Ce dernier message, je l'ai lu dix-sept fois. Je le connais par cœur. Je pourrais le réciter sous la torture. Coltrane. Robe bleue. Le fait qu'il ait remarqué ma robe, qu'il s'en souvienne, qu'il l'associe à du jazz. C'est ridiculement romantique et ça me rend ridiculement heureuse.

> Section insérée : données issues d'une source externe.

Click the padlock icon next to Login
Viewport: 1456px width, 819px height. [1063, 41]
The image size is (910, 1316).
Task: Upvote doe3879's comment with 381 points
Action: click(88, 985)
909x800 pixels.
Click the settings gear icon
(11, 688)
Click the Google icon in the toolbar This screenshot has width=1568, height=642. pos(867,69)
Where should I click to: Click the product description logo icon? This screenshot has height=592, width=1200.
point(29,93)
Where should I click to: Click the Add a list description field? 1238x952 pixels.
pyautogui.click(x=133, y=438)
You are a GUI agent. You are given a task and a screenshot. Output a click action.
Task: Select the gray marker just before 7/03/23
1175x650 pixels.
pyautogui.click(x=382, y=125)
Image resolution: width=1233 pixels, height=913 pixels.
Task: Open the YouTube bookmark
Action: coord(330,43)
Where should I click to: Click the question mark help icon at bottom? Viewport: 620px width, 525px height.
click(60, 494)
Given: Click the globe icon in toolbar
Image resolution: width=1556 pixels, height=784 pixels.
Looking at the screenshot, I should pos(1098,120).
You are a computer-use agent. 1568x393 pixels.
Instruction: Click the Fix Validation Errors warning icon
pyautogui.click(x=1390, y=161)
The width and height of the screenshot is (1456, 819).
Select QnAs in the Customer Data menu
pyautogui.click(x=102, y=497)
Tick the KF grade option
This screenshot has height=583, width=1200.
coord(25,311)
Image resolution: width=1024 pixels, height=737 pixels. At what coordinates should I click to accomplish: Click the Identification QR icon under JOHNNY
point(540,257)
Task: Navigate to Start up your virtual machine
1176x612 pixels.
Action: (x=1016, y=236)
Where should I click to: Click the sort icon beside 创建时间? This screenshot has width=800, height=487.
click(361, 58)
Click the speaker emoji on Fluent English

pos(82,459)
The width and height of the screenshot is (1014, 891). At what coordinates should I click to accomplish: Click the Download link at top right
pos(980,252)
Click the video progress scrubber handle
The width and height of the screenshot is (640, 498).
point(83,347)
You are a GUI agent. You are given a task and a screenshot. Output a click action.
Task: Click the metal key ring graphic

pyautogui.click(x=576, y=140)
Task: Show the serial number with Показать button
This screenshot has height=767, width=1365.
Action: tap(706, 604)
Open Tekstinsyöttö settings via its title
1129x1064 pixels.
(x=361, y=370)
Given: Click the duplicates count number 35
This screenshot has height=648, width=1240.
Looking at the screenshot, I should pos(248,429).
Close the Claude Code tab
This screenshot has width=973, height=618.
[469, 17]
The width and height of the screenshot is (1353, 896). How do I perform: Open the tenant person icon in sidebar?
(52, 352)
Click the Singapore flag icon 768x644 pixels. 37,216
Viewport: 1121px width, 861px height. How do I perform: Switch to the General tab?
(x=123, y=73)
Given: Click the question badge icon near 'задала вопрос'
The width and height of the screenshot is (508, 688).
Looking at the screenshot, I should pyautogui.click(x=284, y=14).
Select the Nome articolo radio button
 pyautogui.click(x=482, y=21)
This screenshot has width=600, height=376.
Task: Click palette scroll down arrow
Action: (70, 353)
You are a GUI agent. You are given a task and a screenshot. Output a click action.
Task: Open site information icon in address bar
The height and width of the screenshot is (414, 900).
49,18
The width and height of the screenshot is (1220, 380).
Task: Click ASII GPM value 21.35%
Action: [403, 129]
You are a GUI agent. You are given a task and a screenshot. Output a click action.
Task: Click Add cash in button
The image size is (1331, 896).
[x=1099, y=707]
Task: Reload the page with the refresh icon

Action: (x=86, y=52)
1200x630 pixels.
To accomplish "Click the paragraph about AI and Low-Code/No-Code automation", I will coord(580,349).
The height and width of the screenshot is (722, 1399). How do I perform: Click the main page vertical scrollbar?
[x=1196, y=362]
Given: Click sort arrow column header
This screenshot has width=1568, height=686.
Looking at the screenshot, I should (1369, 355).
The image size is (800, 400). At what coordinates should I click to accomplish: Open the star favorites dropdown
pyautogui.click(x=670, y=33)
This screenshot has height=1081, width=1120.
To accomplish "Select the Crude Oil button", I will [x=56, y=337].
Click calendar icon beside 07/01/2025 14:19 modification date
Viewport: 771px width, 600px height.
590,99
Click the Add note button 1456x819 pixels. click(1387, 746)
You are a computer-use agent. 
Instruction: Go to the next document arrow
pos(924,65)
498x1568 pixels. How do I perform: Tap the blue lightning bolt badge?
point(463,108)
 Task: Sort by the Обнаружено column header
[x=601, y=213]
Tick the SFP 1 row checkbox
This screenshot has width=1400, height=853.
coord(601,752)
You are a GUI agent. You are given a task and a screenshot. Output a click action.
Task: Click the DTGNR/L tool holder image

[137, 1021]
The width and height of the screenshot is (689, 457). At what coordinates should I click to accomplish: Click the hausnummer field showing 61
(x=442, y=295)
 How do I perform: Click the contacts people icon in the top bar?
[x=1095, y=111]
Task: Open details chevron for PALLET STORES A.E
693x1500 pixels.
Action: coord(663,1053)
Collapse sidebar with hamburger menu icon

- Tu flottes, constate Justine à la machine à café du bureau. Depuis trois semaines, tu flottes. C'est indécent.
- Je ne flotte pas. Je lévite.
- C'est la même chose.
- Non. Flotter, c'est subir. Léviter, c'est choisir de s'élever.
Elle me tend un gobelet en carton.
- T'es devenue philosophe en plus. Qu'est-ce qu'il t'a fait, ce mec ?
Je souffle sur mon café, un sourire aux lèvres.
- Il m'a touché la joue.
- Pardon ?
- Avec deux doigts. Comme ça.
Je mime le geste sur ma propre joue. Justine me regarde comme si j'avais annoncé mon départ pour une mission sur Mars.
- Il t'a touché la joue et depuis trois semaines tu planes ?
- Oui.
- Ma pauvre. T'es amoureuse d'un vampire émotionnel.
- C'est pas un vampire.
- Il te donne des miettes et tu fais un festin. C'est la définition du vampire.
Je n'écoute pas. Je ne veux pas entendre. Justine n'a pas rencontré Kévin, elle ne sait pas. Elle ne sait pas que derrière chaque miette il y a un effort colossal, une victoire sur lui-même, un pas loin de l'ombre qui l'habite.
Ce soir-là, je retrouve Kévin chez lui pour la première fois.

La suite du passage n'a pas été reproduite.